Craig TabornCraig Taborn, je l’avais déjà écouté sur scène, au sein de plusieurs groupes, mais jamais en solo, et ce concert aura été pour moi un choc autant qu’une révélation. Cela commence par des notes éparses, étouffées, aux résonances parfois avortées par un usage plus que savant des pédales, et un contrôle stupéfiant du toucher. La dynamique s’élargit, on s’aventure dans un contrepoint (qui rappelle Bach….), contrepoint minutieusement décomposé, altéré, jusqu’à un crescendo virtuose, presque emphatique, qui se résoudra par un retour délibéré au fragmentaire. Courte mise en suspens ; le public retient ses applaudissements car il sent que l’on s’embarque à nouveau, cette fois vers la cursivité assumée du jazz. Ce sont ainsi trois séquences distinctes qui vont s’enchaîner, la troisième laissant entendre, de façon subliminale (phantasme de l’auditeur peut-être ?) un survol de la grille de I Got Rhythm, version ébouriffante avec accords totalement hétérodoxes. Les spectateurs se libèrent par une salve de bravos. La quatrième séquence fait entendre des sons de l’au-delà. Le pianiste sépare les notes, comme autant de cloches aux timbres irisés. Sa science dans l’usage des pédales et la précision de ses attaques, conjuguées à l’excellence du piano et de son harmonisation, lui permet d’engendrer des harmoniques inouïes (et je pèse comme il se doit le sens de ce dernier adjectif!). Le tout débouche sur un ostinato infernal de la main gauche, qui n’entrave nullement l’absolue liberté de la main droite : c’est presque diabolique. Ovation méritée, et retour en rappel pour une variation autour d’un horizon du blues, observé depuis les lointains : mémorable !

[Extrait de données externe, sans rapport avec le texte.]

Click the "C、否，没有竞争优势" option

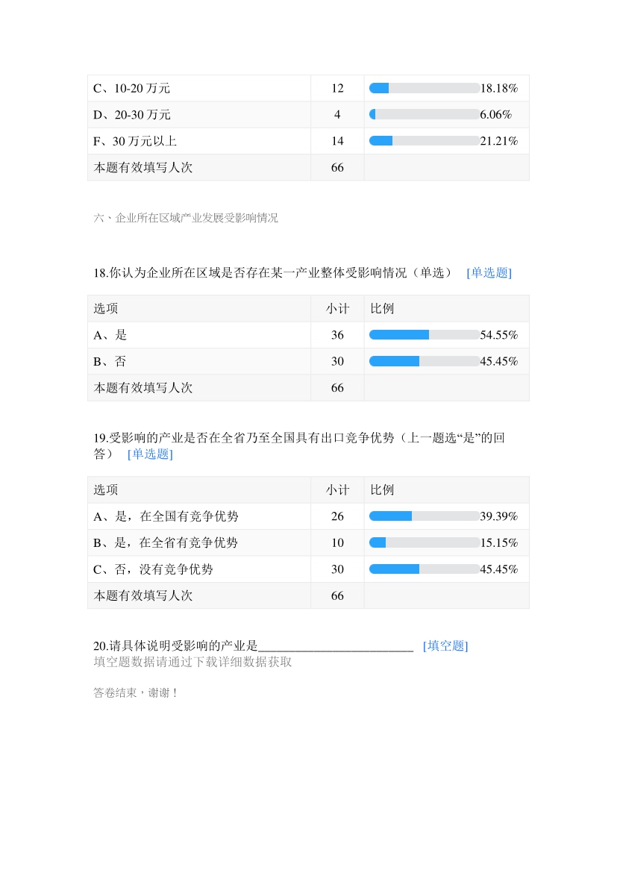(153, 569)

AC Myers et A PierrepontAmina Claudine Myers avec Alexandre Pierrepont, lors d’une des rencontres « Tambours Conférences » , la veille du concert, à l’antenne parisienne de Columbia University

AMINA CLAUDINE MYERS (piano, voix, orgue)

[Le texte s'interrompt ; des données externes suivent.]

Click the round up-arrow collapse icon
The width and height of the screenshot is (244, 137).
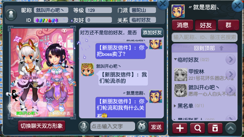pos(231,128)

Vincennes, Auditorium Jean-Pierre Miquel, 26 janvier 2017, 22h

La veille du concert, dans une salle de Columbia Unversity, Rue de Chevreuse à Paris, Amina Claudine Myers avait longuement raconté, et commenté, son parcours : piano classique, Gospel et orgue à l’église, Rhyhtm’n’Bues et Jazz dans les clubs, à Chicago, New York et ailleurs ; et bien sûr sa participation active à l’A.A.C.M., creuset de toutes les aventures créatives qui n’oublient par leurs sources. Son concert sera à l’image de ce parcours personnel où la force de la tradition s’exprime, puissamment, dans les écarts et les libertés où s’épanouissent le jazz et son entour. Au piano, elle commence par dérouler, avec une douceur obstinée, l’une de ces cadences plagales que le Gospel affectionne. La tension monte, la palette s’élargit, et l’on atteint une sorte de vertige cyclique proche des tourneries d’Abdullah Ibrahim, quand on l’appelait encore Dollar Brand. Ensuite sa voix entre dans la danse, pour un pur Gospel, Down Me Lord (qu’elle a d’ailleurs enregistré sous son propre label). Après un épisode a cappella elle fait entendre au piano des harmonies étranges, et revient ensuite vers Still Away, qu’elle accompagne de façon très libre. Elle circulera ainsi entre les formes originelles du Gospel et des échappées pianistiques vers d’autres univers (par exemple une variation libre autour des gammes par tons). Le Gospel conserve la part belle pour quelques interprétations (dont Sometimes I Feel Like a Motherless Child ), Puis Amina se dirige vers l’orgue Hammond. Elle utilise le pédalier, fait donner tous les jeux, taquine toutes les tirettes et expose en longs accords Angel Eyes, avant de basculer sur les harmonies de ce standard dans une impro des plus swinguantes. Puis elle joue et chante Hard Times Blues, qu’elle avait chanté voici quelques années avec Archie Shepp. Public conquis, et rappel en forme de remerciement, pour conclure cette belle soirée où se lisait le jazz, dans son présent riche de passé, et dans son devenir.